» SUPPLIED ENTRIES

________________________

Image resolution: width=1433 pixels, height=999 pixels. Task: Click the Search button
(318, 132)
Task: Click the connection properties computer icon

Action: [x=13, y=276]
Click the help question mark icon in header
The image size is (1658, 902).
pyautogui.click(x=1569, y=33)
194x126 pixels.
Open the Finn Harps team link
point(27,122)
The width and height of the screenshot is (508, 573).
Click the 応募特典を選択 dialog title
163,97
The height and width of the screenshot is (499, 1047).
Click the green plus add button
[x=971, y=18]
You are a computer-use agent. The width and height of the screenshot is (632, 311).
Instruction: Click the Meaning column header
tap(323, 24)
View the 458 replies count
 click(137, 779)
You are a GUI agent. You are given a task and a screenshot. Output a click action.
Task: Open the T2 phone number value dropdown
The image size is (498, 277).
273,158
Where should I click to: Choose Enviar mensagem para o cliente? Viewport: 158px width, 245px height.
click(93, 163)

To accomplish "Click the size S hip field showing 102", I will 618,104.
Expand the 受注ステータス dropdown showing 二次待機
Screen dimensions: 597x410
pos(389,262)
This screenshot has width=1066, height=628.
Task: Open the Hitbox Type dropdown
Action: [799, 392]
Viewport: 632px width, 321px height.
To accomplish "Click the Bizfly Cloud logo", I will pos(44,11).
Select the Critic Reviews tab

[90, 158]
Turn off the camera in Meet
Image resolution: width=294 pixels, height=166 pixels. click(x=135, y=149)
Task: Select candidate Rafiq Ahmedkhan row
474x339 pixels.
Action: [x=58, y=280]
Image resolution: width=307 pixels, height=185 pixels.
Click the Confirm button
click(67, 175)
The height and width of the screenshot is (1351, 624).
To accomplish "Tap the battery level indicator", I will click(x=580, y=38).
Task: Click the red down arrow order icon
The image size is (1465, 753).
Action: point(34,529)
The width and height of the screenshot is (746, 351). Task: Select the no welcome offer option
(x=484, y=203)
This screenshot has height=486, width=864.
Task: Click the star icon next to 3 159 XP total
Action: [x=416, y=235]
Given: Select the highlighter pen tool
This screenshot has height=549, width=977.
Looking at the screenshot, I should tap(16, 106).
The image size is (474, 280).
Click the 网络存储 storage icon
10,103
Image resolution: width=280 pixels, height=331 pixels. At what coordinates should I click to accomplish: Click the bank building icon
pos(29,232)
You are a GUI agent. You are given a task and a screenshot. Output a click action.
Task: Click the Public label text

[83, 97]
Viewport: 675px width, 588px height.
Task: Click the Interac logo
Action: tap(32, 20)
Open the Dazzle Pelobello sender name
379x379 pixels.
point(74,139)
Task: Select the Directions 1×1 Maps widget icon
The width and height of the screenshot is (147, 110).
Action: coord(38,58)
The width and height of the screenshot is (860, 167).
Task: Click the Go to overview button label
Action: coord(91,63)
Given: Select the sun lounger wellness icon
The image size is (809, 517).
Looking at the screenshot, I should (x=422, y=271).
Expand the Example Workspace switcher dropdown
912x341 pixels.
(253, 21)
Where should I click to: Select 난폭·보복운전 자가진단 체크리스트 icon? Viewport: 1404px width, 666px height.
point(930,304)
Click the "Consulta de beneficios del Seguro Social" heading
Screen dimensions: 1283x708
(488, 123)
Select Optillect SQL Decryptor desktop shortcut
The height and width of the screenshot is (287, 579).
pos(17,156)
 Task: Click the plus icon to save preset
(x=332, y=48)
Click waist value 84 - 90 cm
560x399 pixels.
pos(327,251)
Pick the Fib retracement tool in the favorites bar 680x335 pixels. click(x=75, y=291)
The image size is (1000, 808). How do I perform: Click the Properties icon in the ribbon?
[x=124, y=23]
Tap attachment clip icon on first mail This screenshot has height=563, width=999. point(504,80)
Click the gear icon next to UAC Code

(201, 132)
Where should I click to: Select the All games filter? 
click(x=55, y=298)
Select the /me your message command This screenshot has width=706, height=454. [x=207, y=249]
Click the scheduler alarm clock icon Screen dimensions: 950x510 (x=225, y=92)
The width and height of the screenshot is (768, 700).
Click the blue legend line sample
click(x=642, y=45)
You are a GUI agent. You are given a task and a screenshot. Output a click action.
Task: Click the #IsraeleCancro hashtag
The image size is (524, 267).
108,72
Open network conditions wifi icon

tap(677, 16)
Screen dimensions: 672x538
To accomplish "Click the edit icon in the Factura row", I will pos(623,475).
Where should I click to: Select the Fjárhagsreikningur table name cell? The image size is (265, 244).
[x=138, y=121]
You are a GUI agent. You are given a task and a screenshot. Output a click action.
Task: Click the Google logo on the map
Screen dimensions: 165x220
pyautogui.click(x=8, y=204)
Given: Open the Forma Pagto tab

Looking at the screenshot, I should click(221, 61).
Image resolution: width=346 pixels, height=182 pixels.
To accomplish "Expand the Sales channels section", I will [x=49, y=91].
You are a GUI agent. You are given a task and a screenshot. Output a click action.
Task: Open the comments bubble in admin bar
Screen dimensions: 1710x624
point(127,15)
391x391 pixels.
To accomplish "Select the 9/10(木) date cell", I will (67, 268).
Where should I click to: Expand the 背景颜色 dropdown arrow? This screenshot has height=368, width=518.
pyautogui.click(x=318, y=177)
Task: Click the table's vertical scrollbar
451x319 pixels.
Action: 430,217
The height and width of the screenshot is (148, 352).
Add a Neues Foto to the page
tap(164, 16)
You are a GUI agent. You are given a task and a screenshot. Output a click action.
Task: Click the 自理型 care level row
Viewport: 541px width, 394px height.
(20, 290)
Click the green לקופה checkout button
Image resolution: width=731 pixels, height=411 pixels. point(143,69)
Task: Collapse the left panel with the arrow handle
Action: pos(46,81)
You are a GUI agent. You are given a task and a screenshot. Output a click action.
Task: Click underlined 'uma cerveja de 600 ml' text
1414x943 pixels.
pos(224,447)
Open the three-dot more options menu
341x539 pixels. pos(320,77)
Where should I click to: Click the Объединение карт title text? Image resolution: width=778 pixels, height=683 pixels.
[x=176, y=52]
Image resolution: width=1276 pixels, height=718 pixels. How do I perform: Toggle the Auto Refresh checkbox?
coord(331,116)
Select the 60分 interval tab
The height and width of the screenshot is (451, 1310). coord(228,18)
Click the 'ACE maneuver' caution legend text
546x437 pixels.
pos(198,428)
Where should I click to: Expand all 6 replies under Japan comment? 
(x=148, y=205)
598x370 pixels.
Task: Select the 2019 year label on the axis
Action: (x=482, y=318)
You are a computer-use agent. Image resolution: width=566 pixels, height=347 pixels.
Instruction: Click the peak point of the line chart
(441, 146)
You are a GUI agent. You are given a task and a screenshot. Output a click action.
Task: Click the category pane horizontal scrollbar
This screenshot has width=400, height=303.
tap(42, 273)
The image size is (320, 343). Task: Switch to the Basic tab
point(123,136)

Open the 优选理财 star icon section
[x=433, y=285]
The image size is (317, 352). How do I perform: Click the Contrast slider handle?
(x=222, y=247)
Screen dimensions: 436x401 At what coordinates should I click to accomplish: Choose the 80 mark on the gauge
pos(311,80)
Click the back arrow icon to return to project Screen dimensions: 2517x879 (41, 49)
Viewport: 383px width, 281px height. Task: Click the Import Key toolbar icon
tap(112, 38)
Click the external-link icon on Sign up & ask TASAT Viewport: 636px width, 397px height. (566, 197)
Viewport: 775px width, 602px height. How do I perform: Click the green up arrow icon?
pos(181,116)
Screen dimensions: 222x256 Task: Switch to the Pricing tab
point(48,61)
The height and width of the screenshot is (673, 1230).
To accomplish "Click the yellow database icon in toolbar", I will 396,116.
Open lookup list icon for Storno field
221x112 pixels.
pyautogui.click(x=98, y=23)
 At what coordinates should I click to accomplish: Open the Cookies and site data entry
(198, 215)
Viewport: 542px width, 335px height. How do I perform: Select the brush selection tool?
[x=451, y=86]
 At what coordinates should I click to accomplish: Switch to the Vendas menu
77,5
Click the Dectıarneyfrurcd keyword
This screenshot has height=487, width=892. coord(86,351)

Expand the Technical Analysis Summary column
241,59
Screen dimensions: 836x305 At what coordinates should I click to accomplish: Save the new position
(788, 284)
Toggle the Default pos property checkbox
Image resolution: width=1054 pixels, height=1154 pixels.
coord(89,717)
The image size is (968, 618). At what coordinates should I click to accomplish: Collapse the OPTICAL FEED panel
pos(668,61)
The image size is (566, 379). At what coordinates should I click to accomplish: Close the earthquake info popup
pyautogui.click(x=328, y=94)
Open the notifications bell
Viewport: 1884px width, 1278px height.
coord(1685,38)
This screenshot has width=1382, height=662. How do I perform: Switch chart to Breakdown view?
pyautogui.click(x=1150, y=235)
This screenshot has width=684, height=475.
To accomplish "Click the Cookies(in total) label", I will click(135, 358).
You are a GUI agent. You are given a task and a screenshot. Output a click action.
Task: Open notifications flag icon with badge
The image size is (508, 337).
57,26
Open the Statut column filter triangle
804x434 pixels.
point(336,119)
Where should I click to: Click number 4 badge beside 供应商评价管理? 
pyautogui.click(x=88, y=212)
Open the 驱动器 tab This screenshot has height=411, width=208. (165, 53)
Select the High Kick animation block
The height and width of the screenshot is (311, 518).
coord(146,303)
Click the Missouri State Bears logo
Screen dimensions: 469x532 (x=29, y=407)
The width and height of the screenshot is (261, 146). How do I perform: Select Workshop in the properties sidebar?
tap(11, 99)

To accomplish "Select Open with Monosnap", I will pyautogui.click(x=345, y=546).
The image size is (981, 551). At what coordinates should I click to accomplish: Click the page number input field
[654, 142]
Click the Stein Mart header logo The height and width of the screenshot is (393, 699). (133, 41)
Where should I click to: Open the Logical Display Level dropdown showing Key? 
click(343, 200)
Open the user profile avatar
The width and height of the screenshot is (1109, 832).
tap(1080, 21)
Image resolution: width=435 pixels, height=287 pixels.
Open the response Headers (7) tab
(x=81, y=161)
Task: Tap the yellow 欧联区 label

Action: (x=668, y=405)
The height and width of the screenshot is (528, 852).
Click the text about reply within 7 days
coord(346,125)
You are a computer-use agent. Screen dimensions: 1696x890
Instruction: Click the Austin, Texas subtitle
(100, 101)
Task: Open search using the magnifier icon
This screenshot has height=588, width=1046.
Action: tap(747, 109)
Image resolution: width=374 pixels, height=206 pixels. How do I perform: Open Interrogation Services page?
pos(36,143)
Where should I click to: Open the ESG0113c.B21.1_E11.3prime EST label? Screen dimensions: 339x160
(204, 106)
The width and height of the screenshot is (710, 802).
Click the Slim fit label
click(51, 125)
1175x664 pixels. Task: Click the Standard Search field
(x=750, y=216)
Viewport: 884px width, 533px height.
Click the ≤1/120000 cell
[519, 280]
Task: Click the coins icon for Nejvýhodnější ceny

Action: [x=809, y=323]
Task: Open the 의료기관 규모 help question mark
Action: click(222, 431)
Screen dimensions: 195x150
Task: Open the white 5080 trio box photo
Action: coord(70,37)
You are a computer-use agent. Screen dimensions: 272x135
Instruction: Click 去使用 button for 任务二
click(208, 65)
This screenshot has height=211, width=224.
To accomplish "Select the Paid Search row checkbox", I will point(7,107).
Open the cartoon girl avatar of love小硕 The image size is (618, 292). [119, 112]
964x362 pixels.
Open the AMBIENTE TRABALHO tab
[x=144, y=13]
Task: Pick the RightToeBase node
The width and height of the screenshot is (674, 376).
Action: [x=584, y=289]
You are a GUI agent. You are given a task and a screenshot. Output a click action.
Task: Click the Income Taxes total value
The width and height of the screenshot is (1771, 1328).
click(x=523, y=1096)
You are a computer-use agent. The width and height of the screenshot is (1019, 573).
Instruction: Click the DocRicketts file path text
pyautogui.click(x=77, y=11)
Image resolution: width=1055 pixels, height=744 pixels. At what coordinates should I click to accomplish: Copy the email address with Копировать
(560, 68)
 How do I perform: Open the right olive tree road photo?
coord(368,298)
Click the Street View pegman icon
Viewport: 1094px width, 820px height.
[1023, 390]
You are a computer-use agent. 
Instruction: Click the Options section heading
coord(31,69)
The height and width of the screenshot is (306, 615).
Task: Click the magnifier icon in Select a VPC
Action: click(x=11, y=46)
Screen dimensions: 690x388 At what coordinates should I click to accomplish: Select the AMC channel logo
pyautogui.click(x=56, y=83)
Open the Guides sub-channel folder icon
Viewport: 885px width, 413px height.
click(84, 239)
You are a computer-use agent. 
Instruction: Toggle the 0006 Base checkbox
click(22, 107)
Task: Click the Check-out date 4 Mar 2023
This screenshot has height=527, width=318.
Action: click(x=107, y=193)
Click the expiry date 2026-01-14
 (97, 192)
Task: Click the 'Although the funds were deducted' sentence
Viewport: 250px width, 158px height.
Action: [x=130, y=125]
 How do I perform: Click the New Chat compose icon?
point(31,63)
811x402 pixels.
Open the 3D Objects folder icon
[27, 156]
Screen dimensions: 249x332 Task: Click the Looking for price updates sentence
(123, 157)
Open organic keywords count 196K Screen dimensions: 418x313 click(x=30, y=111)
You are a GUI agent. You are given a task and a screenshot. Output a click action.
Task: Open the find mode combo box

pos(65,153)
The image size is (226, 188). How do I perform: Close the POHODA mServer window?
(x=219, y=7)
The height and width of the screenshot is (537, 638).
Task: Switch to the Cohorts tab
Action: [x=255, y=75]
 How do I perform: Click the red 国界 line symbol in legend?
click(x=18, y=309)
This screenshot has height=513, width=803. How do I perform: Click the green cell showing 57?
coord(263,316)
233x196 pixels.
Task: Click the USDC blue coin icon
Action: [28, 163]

________________________

» TASK INSTRUCTIONS
In the records from the line with "Image resolution: width=435" to the line with "click(51, 125)", change "Slim fit" to "Regular fit" and give those lines again with everything else left as it is.

» SOLUTION TO THIS TASK
Image resolution: width=435 pixels, height=287 pixels.
Open the response Headers (7) tab
(x=81, y=161)
Task: Tap the yellow 欧联区 label

Action: (x=668, y=405)
The height and width of the screenshot is (528, 852).
Click the text about reply within 7 days
coord(346,125)
You are a computer-use agent. Screen dimensions: 1696x890
Instruction: Click the Austin, Texas subtitle
(100, 101)
Task: Open search using the magnifier icon
This screenshot has height=588, width=1046.
Action: tap(747, 109)
Image resolution: width=374 pixels, height=206 pixels. How do I perform: Open Interrogation Services page?
pos(36,143)
Where should I click to: Open the ESG0113c.B21.1_E11.3prime EST label? Screen dimensions: 339x160
(204, 106)
The width and height of the screenshot is (710, 802).
Click the Regular fit label
click(51, 125)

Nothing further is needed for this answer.